In the supplemental opposition, OpenAI says “While nothing could justify such a blatant affront to user privacy, News Plaintiffs’ stated rationale is particularly weak.  In effect, News Plaintiffs ask the Court to override the decisions of OpenAI’s users in order to facilitate a dragnet for evidence there is no reason to believe exists, much less in any material amount.”

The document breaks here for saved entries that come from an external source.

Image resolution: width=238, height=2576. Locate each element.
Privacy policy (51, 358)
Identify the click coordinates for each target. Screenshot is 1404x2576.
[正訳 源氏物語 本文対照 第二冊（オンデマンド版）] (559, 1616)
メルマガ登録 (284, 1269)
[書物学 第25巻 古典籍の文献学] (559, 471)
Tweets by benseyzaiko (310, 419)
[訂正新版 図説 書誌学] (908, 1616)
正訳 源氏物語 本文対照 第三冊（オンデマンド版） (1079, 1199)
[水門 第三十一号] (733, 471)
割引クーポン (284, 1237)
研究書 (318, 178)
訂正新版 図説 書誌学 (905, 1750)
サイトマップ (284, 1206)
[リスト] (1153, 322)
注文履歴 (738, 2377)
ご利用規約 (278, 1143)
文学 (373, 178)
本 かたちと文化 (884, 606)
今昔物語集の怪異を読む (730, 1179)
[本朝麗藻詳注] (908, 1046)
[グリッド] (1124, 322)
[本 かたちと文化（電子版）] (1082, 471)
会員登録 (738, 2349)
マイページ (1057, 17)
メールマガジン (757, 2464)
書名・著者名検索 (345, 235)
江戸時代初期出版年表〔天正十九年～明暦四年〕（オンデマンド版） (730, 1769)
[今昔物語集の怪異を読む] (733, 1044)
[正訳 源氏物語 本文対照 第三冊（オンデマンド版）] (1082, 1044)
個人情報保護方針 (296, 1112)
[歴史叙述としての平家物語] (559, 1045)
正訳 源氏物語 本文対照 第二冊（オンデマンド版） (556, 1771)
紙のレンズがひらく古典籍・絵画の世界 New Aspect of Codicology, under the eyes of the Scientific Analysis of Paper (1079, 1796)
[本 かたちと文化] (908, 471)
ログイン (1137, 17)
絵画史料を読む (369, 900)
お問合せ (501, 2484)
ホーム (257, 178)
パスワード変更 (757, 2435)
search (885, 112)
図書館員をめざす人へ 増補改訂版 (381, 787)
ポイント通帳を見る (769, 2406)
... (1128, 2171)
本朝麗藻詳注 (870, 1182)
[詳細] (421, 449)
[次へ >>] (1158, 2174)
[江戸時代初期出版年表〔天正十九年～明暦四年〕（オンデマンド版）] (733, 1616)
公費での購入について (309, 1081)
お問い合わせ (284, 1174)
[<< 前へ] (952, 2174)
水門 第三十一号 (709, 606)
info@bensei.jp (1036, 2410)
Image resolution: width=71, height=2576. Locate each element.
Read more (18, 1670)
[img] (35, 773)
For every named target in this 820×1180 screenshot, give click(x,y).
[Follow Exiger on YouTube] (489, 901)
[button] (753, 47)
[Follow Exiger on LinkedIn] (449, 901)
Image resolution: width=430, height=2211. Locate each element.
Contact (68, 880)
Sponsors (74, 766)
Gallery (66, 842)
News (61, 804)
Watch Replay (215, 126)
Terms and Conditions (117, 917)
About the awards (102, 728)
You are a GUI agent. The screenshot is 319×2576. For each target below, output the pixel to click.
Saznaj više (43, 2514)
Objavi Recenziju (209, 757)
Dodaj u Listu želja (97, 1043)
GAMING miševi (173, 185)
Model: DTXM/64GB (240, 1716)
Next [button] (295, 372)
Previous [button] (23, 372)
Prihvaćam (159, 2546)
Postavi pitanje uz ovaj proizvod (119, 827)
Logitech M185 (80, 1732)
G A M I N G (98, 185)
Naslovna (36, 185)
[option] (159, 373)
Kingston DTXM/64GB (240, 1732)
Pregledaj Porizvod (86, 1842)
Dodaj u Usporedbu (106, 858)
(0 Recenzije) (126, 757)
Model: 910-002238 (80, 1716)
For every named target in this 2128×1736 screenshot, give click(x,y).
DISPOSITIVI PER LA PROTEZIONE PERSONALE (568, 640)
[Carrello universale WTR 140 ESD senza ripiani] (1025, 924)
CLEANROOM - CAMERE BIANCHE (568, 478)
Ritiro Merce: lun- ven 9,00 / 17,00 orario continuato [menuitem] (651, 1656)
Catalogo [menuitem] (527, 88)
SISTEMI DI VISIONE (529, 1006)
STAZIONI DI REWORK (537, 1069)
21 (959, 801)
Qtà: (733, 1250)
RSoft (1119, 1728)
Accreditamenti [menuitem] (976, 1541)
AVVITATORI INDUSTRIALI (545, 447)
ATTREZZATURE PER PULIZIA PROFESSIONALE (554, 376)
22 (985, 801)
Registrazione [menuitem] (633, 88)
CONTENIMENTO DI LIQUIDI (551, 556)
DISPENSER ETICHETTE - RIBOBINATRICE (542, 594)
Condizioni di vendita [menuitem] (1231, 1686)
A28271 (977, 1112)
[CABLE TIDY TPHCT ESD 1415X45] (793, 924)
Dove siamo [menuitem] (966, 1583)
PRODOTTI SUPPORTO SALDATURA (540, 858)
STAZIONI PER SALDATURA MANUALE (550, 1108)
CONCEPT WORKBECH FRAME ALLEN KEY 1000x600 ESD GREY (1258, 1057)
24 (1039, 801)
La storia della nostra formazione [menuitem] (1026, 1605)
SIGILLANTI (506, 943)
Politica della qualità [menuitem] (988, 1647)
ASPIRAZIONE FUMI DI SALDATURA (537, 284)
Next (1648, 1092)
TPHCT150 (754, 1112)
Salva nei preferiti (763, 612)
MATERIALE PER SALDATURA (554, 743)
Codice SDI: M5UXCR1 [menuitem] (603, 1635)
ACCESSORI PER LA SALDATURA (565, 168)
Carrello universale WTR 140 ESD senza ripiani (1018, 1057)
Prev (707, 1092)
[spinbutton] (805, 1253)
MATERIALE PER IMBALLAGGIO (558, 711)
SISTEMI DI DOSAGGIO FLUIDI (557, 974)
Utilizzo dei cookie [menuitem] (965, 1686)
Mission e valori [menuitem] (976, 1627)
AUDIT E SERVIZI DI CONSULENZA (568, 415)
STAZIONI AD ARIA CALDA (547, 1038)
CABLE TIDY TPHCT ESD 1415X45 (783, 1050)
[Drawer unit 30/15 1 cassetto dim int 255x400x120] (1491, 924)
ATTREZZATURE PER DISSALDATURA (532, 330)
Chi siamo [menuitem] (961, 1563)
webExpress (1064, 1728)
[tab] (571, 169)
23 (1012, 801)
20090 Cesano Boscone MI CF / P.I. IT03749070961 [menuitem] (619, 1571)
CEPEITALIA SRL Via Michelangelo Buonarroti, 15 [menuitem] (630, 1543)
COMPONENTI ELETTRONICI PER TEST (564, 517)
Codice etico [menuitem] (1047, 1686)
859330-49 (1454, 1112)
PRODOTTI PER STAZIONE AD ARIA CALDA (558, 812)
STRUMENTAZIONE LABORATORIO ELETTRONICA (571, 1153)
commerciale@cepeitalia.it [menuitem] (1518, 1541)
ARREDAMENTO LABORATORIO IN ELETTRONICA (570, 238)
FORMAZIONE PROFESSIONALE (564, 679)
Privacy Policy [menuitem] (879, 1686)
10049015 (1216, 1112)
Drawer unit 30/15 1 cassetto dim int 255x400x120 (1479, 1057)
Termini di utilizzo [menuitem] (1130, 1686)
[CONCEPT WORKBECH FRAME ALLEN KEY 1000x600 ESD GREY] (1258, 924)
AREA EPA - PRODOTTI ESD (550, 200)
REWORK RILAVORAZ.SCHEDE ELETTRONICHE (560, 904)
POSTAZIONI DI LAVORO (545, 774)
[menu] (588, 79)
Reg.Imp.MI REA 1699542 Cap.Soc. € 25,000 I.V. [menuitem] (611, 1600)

Instead of blanket preservation, OpenAI says it has posed a way forward that allows for preservation of potentially relevant outputs, which the plaintiffs rejected.  OpenAI says the question isn’t whether OpenAI wants the records destroyed, but whether its users want the records destroyed.  OpenAI says that it is “strongly committed to user privacy” and that those users should have a say in what happens to their data.  OpenAI notes that ChatGPT outputs include everything from the mundane like household budgets to the personal like wedding vows and the highly confidential, such as business plans and information.

OpenAI says that it has already taken steps to comply with the court’s ruling but that full compliance “will require OpenAI to undertake a massive project to overhaul and rebuild elements of its core data infrastructure” and complicates efforts to meet data privacy rules and regulations around the world.

Counsel

The news plaintiffs are represented by Steven Lieberman of Rotwell, Figg, Ernst & Manbeck PC in Washington, D.C., Ian B. Crosby of Susman Godfrey LLP in Seattle and Matt Topic of Loevy & Loevy in Chicago. 

OpenAI is represented by Joseph C. Gratz of Morrison & Foerster LLP in San Diego, Edward A. Bayley of Van Nest & Peters LLP in San Francisco and Elana Nightingale-Dawson of Latham & Watkins LLP in Washington.

(Additional documents available: Bramble’s motion to intervene.  Document #46-250604-074B.  Order on reconsideration and modification.  Document #46-250604-042R.  OpenAI’s letter motion.  Document #46-250604-043M.  Order on output preservation.  Document #46-250604-024R.  Spoliation order.  Document #46-250604-027R.  News plaintiffs’ letter.  Document #46-250604-025B.  OpenAI’s letter.  Document #46-250604-026B.  MDL transfer order.  Document #46-250604-028R.)